Use cachetools for in-memory caching (single-instance deployment):

from cachetools import LRUCache

# 定义缓存（最多存100条记录，自动淘汰旧数据）
cache = LRUCache(maxsize=100)

@app.get("/hot-products")
async def get_hot_products():
    # 尝试从缓存获取
    cached_result = cache.get("hot_products")
    if cached_result:
        return cached_result  # 直接返回缓存数据

    # 缓存未命中，查询数据库
    async with SessionLocal() as session:
        result = await session.execute("SELECT * FROM products ORDER BY sales DESC LIMIT 20")
        hot_products = [dict(row) for row in result.all()]

    # 存入缓存（设置10分钟过期）
    cache["hot_products"] = hot_products
    return hot_products

2. Redis分布式缓存（多实例场景）¶

For multi-server deployments, use Redis as a shared cache.

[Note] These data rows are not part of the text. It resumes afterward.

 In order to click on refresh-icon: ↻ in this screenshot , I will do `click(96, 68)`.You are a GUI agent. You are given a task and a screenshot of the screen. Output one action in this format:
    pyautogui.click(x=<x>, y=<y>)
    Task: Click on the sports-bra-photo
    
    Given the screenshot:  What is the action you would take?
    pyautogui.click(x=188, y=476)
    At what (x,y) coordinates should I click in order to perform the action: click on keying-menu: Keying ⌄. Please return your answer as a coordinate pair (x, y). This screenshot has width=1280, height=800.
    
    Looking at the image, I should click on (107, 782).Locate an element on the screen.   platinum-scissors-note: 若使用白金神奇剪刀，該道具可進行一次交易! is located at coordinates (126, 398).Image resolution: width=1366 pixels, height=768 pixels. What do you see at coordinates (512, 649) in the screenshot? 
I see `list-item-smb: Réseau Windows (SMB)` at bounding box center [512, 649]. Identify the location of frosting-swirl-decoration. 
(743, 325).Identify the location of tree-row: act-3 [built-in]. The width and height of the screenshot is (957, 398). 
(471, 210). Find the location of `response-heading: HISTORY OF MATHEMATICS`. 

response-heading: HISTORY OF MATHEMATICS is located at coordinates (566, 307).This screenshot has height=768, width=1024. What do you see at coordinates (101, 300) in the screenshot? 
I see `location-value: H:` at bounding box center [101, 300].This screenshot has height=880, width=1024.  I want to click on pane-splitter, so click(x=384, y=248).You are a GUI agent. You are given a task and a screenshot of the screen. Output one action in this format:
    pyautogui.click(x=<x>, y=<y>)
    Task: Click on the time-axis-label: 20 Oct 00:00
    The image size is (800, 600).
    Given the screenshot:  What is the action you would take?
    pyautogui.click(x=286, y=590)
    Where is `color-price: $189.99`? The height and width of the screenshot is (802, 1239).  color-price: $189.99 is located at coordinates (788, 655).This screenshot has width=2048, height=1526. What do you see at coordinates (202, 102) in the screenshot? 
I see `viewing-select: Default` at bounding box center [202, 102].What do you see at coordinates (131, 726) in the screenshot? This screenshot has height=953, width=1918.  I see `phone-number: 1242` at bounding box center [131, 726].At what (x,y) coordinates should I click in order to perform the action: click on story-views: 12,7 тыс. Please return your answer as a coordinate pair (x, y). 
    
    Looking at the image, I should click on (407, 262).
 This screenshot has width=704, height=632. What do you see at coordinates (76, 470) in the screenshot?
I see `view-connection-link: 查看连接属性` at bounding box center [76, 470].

Install redis first:

import redis
r = redis.Redis(host="localhost", port=6379, db=0)  # 连接Redis

@app.get("/product/{product_id}")
async def get_product(product_id: int):
    cache_key = f"product:{product_id}"
    cached_data = r.get(cache_key)
    if cached_data:
        return json.loads(cached_data)  # 返回缓存数据

    # 数据库查询
    product = await get_product_from_db(product_id)

    # 存入Redis（设置30分钟过期）
    r.setex(cache_key, 60*30, json.dumps(product))
    return product

五、部署与扩展：提升并发能力¶

After optimizing code and database, deployment configurations are critical for handling high concurrency:

1. 多进程/多线程部署¶

FastAPI requires asynchronous servers (e.g., Uvicorn) with process managers like Gunicorn:

# 启动命令：Uvicorn + Gunicorn（2个worker，每个worker4个线程）
gunicorn main:app -w 2 -k uvicorn.workers.UvicornWorker -t 120 --threads 4

Worker count: Typically CPU cores × 2 + 1 (maximize multi-core utilization).
Thread count: worker count × CPU cores for IO-bound tasks to minimize waiting time.

2. 反向代理与负载均衡¶

Use Nginx as a reverse proxy to handle static assets, SSL termination, and distribute traffic to multiple FastAPI instances:

# Nginx配置示例
server {
    listen 80;
    location / {
        proxy_pass http://127.0.0.1:8000;  # 转发到FastAPI
        proxy_set_header Host $host;
        proxy_set_header X-Real-IP $remote_addr;
    }
    location /static/ {
        alias /path/to/static/files/;  # 直接返回静态资源
    }
}

3. 容器化与自动扩缩容¶

Containerize with Docker and use Kubernetes for auto-scaling based on CPU/memory metrics:

# Dockerfile
FROM python:3.10-slim
WORKDIR /app
COPY requirements.txt .
RUN pip install --no-cache-dir -r requirements.txt
COPY . .
CMD ["gunicorn", "main:app", "-w", "4", "-k", "uvicorn.workers.UvicornWorker", "--bind", "0.0.0.0:8000"]

总结：性能优化核心思路¶

Identify bottlenecks: Use tools like cProfile and asyncio debugging to pinpoint slow code segments.
Iterative optimization: Start with async code → database → caching → deployment.
Prioritize high-impact fixes: Indexing and caching often yield better results than complex architectures.
Monitor and iterate: Use Prometheus/APM tools to track metrics and continuously refine.

By following these steps, even beginners can systematically enhance FastAPI performance, building efficient and stable API services.